═══ Information provided
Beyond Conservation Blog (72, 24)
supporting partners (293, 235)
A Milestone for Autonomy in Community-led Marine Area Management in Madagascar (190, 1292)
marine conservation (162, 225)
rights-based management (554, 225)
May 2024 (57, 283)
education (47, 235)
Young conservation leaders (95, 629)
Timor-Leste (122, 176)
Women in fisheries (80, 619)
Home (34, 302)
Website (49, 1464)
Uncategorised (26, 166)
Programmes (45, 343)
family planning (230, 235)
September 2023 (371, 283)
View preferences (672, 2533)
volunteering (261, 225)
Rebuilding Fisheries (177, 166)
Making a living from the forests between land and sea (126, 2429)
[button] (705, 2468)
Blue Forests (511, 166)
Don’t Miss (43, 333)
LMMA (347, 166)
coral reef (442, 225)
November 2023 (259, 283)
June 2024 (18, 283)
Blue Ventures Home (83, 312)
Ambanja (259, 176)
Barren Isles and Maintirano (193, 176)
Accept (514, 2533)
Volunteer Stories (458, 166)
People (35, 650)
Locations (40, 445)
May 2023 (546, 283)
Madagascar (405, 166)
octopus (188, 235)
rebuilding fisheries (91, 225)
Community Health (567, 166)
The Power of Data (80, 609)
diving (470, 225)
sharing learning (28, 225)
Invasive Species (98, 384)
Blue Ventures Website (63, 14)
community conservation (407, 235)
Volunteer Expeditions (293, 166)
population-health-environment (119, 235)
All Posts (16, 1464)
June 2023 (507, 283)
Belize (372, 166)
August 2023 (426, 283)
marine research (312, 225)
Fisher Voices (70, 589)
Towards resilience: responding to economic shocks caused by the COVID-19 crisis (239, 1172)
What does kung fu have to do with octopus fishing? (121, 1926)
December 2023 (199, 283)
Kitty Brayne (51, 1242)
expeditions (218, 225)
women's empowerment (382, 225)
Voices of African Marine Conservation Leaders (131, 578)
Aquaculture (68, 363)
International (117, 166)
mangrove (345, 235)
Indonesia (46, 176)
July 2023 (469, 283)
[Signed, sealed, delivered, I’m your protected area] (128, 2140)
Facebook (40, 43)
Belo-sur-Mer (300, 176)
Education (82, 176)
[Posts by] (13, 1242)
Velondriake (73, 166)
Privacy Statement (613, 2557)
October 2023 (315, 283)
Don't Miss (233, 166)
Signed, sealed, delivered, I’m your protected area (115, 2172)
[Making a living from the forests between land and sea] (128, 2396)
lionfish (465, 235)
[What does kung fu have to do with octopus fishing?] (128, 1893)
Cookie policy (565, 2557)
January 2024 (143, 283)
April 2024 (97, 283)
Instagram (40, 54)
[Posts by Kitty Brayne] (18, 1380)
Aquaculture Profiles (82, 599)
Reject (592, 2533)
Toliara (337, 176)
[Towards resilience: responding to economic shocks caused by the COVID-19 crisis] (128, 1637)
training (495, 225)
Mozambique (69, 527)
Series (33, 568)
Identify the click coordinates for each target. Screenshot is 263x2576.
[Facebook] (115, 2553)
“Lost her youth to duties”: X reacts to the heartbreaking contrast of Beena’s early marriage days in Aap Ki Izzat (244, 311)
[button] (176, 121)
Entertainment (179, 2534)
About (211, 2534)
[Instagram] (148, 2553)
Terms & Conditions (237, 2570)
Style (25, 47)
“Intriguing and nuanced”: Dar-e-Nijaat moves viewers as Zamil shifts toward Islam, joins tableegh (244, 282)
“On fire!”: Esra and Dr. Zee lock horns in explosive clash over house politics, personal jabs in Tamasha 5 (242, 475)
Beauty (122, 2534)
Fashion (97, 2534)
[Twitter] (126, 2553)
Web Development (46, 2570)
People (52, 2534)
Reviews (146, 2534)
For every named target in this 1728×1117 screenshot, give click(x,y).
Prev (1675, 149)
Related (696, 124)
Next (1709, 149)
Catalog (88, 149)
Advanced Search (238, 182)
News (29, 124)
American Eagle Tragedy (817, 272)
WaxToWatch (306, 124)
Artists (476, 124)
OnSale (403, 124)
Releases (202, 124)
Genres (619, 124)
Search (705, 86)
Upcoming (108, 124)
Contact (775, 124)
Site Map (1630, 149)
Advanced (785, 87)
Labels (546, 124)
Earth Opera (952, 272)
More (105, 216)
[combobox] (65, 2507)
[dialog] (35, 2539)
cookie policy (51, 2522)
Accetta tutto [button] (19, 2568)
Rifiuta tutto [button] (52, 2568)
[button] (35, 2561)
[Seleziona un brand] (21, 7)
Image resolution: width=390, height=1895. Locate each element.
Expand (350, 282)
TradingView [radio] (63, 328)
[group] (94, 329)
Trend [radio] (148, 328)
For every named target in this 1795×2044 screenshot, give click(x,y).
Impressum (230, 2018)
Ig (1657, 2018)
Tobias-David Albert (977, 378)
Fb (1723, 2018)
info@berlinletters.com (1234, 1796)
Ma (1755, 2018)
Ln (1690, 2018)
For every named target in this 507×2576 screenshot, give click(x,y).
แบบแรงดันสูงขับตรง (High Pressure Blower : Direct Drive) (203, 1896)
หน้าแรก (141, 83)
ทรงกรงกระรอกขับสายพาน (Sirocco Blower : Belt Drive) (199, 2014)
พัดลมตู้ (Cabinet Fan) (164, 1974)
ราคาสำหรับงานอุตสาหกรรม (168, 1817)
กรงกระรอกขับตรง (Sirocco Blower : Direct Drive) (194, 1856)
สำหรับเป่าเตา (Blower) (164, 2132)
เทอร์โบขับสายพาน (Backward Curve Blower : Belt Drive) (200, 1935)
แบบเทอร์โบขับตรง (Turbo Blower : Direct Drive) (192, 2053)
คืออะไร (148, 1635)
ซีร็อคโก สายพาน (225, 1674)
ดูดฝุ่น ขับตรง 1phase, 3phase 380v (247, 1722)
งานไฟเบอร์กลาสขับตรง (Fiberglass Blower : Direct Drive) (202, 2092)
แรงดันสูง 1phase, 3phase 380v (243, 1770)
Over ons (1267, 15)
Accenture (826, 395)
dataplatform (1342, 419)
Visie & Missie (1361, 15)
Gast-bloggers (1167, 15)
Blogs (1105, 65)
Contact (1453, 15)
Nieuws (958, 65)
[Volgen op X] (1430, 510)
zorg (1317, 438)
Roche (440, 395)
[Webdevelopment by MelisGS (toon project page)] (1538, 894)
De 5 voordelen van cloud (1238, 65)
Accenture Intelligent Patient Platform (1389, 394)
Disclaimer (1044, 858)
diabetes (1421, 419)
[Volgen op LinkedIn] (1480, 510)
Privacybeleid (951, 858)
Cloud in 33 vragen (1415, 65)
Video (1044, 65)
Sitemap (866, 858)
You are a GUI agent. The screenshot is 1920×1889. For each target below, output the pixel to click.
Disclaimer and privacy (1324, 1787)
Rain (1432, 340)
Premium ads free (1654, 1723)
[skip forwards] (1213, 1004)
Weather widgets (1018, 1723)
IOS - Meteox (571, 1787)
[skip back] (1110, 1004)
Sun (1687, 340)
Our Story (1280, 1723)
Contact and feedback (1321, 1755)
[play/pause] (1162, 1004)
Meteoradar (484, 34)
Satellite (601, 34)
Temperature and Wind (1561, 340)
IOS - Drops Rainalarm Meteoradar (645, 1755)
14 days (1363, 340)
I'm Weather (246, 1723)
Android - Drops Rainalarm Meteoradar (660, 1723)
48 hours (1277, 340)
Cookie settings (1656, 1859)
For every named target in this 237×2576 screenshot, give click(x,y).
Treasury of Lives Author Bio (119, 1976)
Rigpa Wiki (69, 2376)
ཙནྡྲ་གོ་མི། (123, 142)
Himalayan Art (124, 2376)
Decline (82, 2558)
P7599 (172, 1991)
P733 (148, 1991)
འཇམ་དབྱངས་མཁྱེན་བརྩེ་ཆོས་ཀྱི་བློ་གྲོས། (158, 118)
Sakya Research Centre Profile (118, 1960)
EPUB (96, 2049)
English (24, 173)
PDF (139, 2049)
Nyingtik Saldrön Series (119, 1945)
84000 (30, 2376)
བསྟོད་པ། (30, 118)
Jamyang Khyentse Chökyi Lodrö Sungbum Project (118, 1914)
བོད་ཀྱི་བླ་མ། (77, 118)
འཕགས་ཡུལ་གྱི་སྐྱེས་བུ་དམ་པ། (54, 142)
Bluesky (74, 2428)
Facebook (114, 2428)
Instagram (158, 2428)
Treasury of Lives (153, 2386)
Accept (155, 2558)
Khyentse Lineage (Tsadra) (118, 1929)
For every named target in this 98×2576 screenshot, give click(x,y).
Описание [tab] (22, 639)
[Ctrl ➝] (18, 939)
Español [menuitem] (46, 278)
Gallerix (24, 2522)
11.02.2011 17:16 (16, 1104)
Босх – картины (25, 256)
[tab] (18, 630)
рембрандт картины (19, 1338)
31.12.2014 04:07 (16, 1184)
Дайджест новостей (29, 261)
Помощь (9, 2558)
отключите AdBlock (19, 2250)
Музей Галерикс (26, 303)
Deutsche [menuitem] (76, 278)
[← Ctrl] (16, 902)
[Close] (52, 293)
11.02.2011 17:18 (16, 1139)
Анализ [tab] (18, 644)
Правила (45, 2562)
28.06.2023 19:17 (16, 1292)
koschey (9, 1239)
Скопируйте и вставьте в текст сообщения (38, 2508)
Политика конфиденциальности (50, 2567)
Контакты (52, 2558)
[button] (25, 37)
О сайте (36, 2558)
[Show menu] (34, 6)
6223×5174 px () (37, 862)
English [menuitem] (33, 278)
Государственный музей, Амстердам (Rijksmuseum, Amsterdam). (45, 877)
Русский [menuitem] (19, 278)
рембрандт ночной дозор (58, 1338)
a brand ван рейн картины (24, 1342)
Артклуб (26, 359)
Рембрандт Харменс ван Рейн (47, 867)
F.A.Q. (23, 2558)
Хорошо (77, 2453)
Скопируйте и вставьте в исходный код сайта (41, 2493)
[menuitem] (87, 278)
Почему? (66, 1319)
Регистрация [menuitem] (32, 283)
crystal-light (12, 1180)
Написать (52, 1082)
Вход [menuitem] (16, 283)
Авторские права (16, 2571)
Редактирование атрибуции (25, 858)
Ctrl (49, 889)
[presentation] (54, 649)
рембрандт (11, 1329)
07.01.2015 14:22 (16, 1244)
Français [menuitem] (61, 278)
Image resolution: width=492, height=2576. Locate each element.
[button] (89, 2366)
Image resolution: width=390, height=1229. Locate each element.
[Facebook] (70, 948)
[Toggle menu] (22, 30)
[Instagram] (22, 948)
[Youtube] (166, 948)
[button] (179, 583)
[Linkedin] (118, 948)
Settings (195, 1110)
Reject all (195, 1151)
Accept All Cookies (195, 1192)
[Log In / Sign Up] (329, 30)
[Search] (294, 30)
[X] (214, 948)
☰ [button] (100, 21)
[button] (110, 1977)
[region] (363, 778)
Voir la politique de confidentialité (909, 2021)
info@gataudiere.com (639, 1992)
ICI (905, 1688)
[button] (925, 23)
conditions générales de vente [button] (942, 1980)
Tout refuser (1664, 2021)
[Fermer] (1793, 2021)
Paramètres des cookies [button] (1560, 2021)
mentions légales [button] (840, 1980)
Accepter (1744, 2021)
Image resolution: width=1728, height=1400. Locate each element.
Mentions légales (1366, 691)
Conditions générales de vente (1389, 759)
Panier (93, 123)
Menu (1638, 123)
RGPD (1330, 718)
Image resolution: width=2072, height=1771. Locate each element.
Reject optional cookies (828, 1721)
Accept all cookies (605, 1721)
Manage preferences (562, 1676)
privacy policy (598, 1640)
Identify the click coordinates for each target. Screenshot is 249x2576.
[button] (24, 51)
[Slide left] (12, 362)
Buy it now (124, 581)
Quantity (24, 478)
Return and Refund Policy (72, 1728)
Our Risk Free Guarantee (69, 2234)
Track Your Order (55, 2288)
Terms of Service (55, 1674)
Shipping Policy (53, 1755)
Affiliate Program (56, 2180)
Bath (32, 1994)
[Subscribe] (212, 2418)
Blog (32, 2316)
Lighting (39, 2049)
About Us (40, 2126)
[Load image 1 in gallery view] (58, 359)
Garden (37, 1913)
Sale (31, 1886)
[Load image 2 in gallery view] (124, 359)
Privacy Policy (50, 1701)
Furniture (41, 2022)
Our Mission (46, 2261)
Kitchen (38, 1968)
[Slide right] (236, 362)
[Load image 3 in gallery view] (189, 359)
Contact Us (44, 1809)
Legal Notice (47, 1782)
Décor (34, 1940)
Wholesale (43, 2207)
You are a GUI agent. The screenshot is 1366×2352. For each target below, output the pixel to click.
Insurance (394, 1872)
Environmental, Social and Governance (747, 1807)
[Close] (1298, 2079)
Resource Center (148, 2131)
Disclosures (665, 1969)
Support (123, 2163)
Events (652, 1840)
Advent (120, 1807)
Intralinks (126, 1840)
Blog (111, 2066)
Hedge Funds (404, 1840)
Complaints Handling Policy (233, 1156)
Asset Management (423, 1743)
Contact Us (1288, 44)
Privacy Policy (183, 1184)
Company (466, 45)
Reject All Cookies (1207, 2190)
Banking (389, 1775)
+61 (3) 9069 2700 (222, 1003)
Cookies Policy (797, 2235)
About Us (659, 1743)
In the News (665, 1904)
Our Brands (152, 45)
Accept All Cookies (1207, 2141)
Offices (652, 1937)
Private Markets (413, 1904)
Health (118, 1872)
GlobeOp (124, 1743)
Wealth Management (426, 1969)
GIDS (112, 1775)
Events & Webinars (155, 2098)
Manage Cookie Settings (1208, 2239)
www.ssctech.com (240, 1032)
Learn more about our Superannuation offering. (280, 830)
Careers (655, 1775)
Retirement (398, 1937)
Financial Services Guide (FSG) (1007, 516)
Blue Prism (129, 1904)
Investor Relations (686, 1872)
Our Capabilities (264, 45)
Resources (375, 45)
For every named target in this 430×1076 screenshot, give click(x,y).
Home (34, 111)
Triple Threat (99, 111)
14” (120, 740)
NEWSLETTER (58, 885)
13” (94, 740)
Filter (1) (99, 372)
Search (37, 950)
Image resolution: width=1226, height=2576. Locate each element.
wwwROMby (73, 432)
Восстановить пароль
══════
Assignment >>
Among the entries above, find the line with "Barren Isles and Maintirano (193, 176)" and the line with "diving (470, 225)"; give again exactly these two lines and all lines between them.

Output for this exercise >>
Barren Isles and Maintirano (193, 176)
Accept (514, 2533)
Volunteer Stories (458, 166)
People (35, 650)
Locations (40, 445)
May 2023 (546, 283)
Madagascar (405, 166)
octopus (188, 235)
rebuilding fisheries (91, 225)
Community Health (567, 166)
The Power of Data (80, 609)
diving (470, 225)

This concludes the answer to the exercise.